2020 Market Selloff

Gary Meagher |

It goes without saying that these are trying times.  With the Novel Coronavirus spreading throughout the world and too many feeling the effects of Covid-19, the challenges are many.    Like you, I am hoping for a quick resolution to the medical issues, and am following the guidelines set up to contain or at least slow the spread of the infections.

Up until now we have been working from our offices.  I suspect that will continue, but we have contingencies in place that will give us the opportunity to work from our homes, if necessary or advisable.   Telephone calls that come into our office can be forwarded to us, and access to our calendars and files can be securely accessed from outside the office.

That being said, the purpose of this letter is to comment on the current market conditions and to let you know how I think we should proceed going forward.

In January the US Government weighed the economic and human costs of this rapidly spreading virus and determined to focus on stopping the spread of the disease, regardless of the near-term economic hit.  Various state and local governments have followed suit and have limited avenues of activity, which by their nature have economic consequences.  In addition, the general public has curtailed a lot of activity by choice.   Even without government’s encouragement unnecessary travel was reduced significantly, as well as attendance at theatrical and musical performances along with sporting events.

The big question is, “how long will this last?”  Unfortunately, at this point, no one really has an answer.  Once the medical issue is resolved the economy will have the opportunity to regain its footing.  After which, the markets should respond.  If history is a guide a market recovery could then be relatively soon or take some time.

I have enclosed two charts prepared by Morningstar®.  One shows the previous stock market contractions and expansions from 1973 through 2019.  The second chart shows the market downturns and recoveries from 1926 through 2019.
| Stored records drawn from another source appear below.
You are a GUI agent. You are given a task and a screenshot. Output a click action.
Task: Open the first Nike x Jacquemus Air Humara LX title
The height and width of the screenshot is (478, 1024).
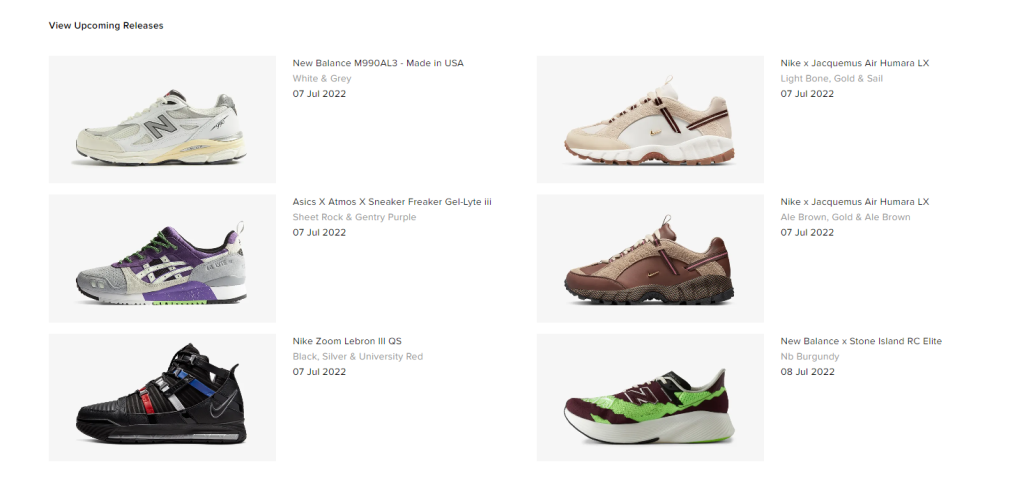(855, 63)
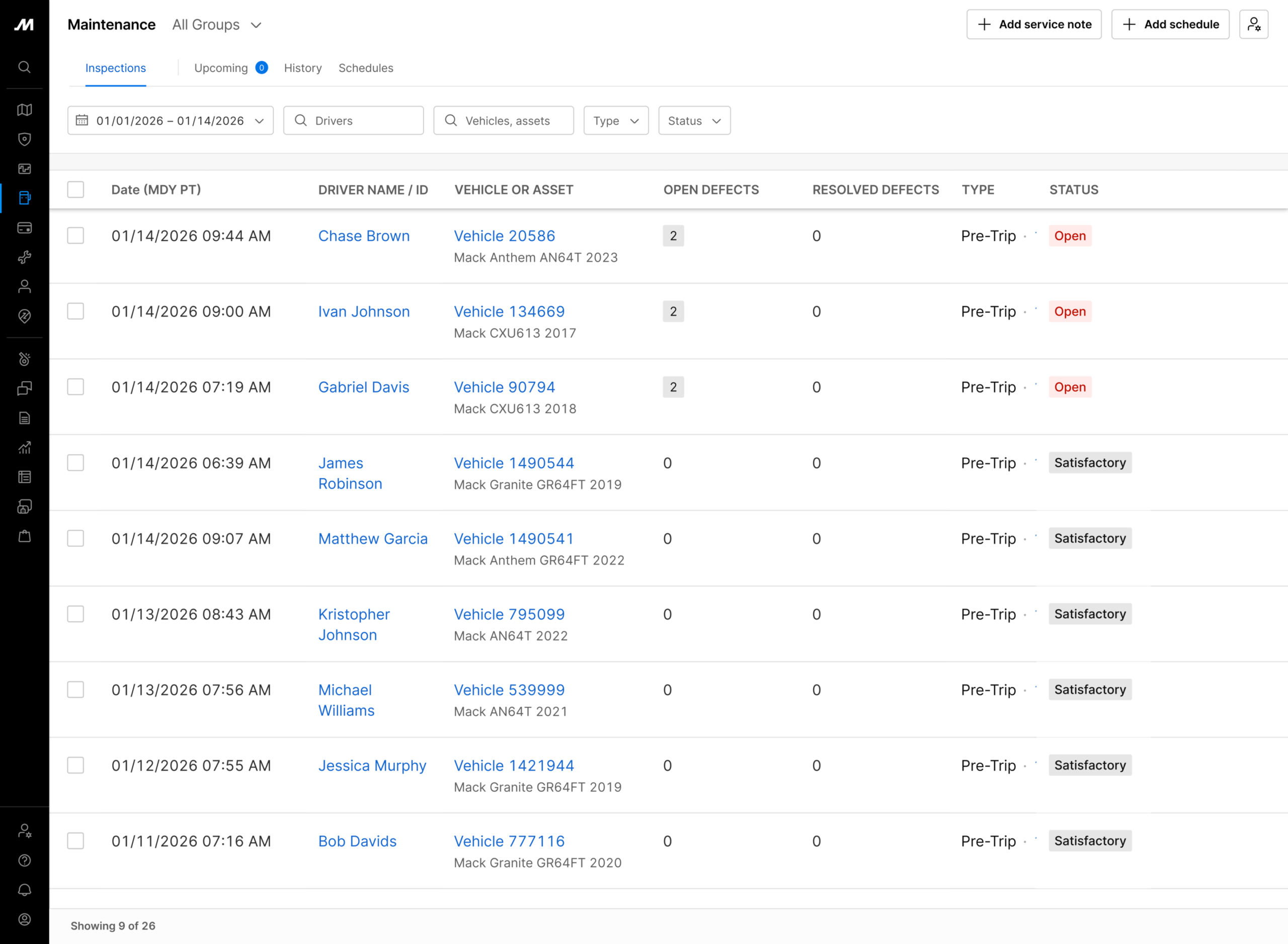Click the user settings icon top right
The width and height of the screenshot is (1288, 944).
(x=1253, y=25)
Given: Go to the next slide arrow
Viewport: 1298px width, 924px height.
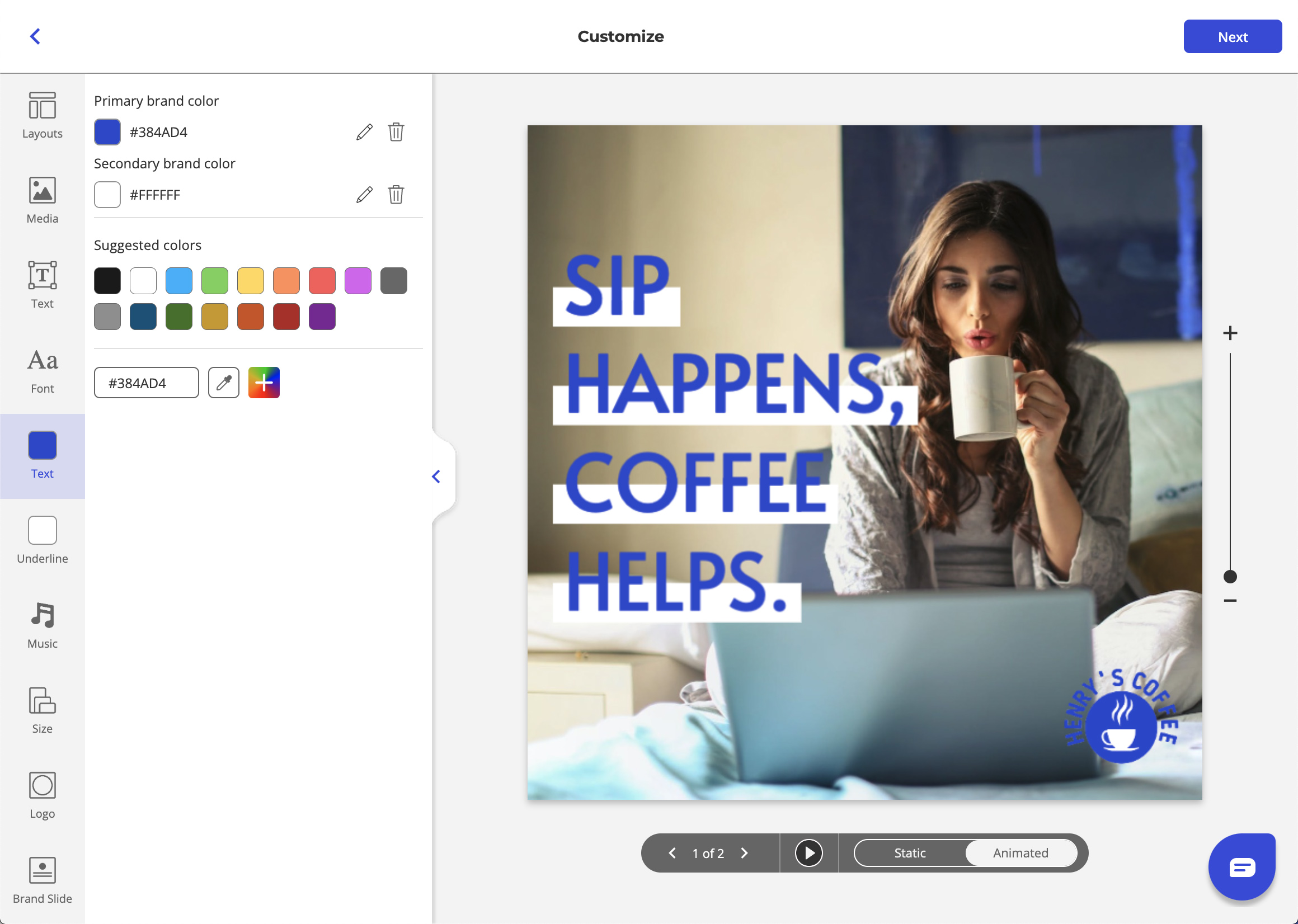Looking at the screenshot, I should pyautogui.click(x=744, y=853).
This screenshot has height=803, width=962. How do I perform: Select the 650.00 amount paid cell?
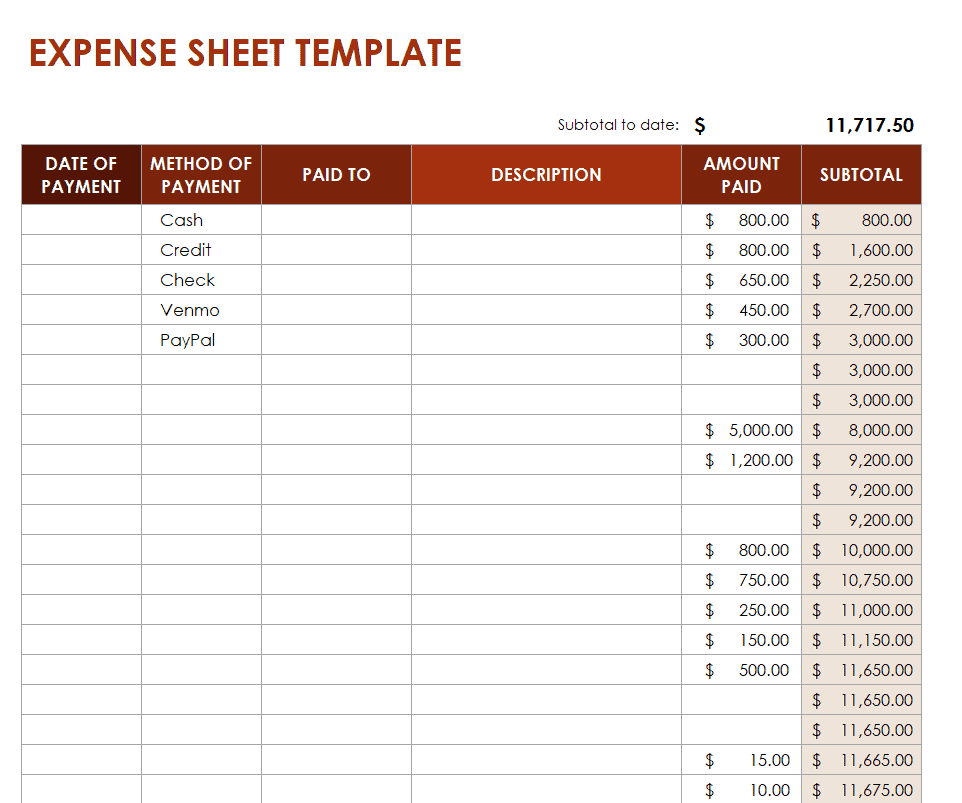741,280
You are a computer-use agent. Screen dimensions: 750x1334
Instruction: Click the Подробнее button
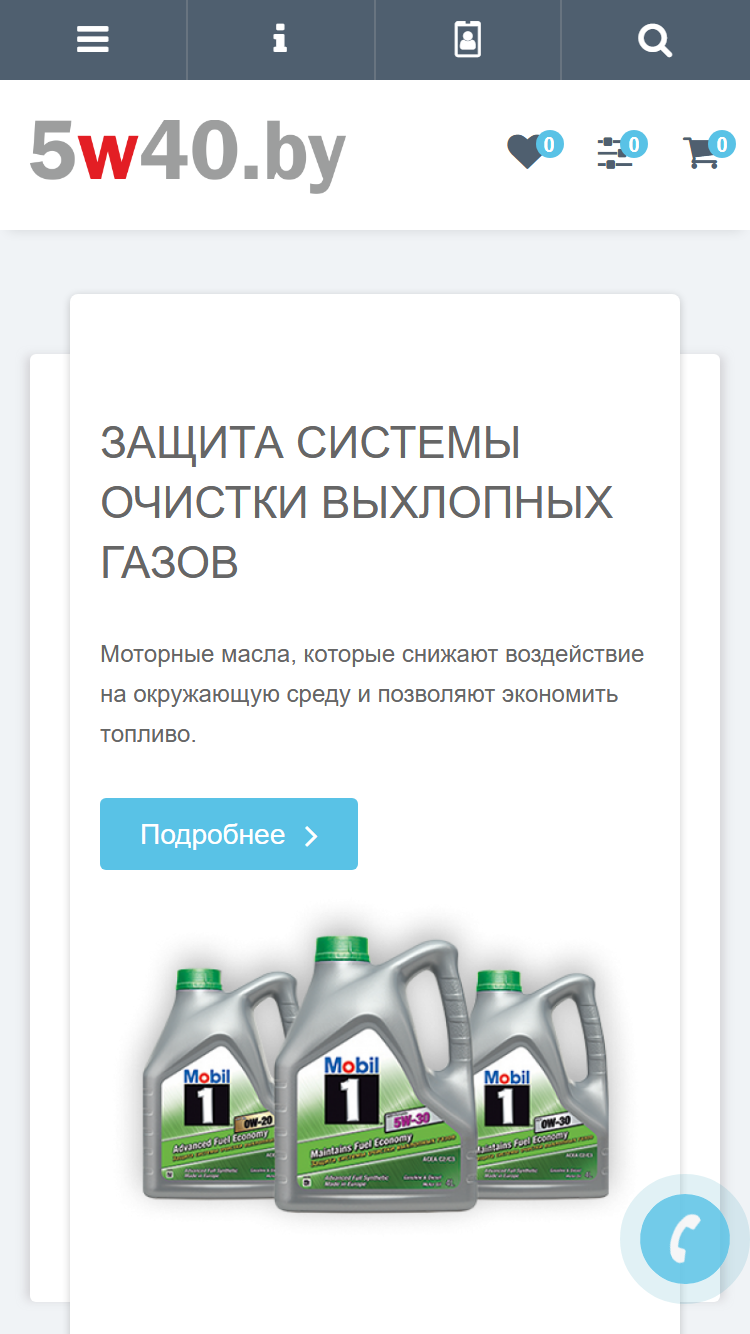pyautogui.click(x=229, y=834)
The Stock Market Contractions and Expansions chart puts these changes in the stock market into some historical context.  The Market Downturns and Recoveries chart shows the time and severity of stock market declines from 1926 through the end of 2019.  The worst, of course, was the Great Depression in which the market declined for 34 months and then needed 151 months to get back to even.  Others were less impactful.   As you can see, the 16 months decline in 2007-2009 took 37 months to get back to even, and the 29.6% decline in 1987 took 18 months to recover.

The one thing that both of these charts demonstrate is that eventually stock values returned to their previous levels and moved up from there.

We are monitoring the situation and your accounts.  As of now, I think that we should stay invested as we are.  I do not see any specific activity that would improve our long-term outcome.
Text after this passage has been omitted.